(302d) On-Chip Generation and Manipulation of Emulsion Droplets for Microfluidic Single Cell Assay Devices

Single cell assays require spatially isolating a single cell and moving small volumes of liquid reagents to and from the cell. We are developing an emulsion droplet-based technique to probe a single cell over long periods of time. This technique is based on encapsulating a single cell in a water-in-oil emulsion droplet and actively manipulating it using dielectrophoresis. Compared to other microfluidic techniques for single cell analysis, this technique has unique advantages in precisely metering and delivering small volumes of reagents. This could potentially be useful in developing assays for cellular signal transduction, high content assays for screening drug targets and pharmacological and toxicological analyses. In this talk, we will present experimental data on two of the component tools of the technique ? droplet generation and droplet trapping and manipulation.
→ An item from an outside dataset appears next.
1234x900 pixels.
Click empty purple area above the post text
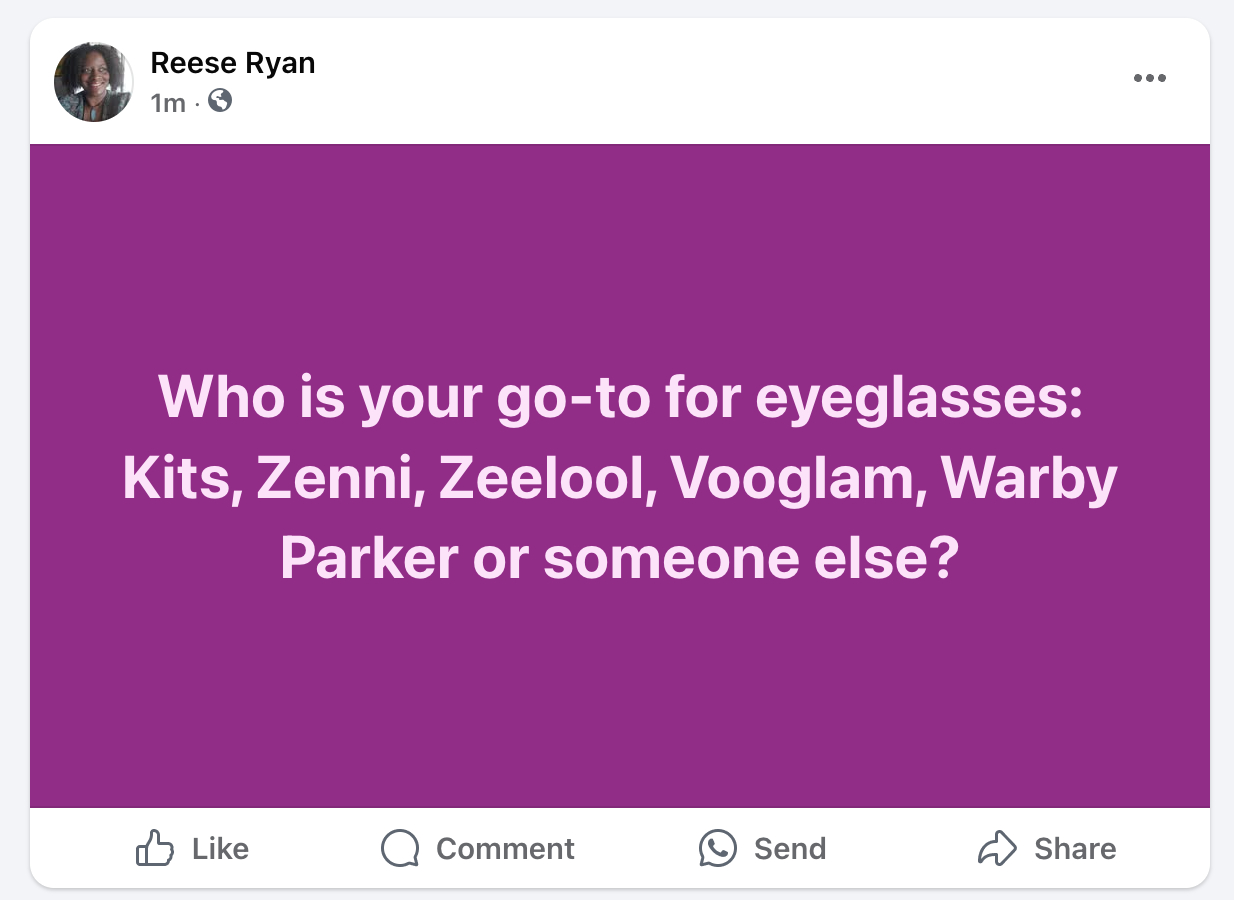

We have designed PDMS-based channel geometries to generate monodisperse water-in-oil emulsion droplets of size 30-50 μm. The droplets are formed by creating Rayleigh-Plateau instability at the junction of the water and oil phases and are stabilized by surfactants dispersed in the oil phase. We found that the size of the droplets can be easily controlled by regulating the flow rates of the two different phases.

We have also developed an AC dielectrophoresis-based method to trap single or multiple droplets at a specific location. In this method, 5-10 V_p-p applied to quadrupolar electrodes creates a virtual energetic trap where the droplet is levitated. By applying a four-phase voltage to the quadrupolar electrodes, we can rotate the trapped droplet and can facilitate mixing inside the droplet. We are currently investigating dielectrophoresis-based methods to facilitate droplet fusion and fission. The integration of all these tools on a single microfluidic chip would provide a total analysis system for single cell analysis.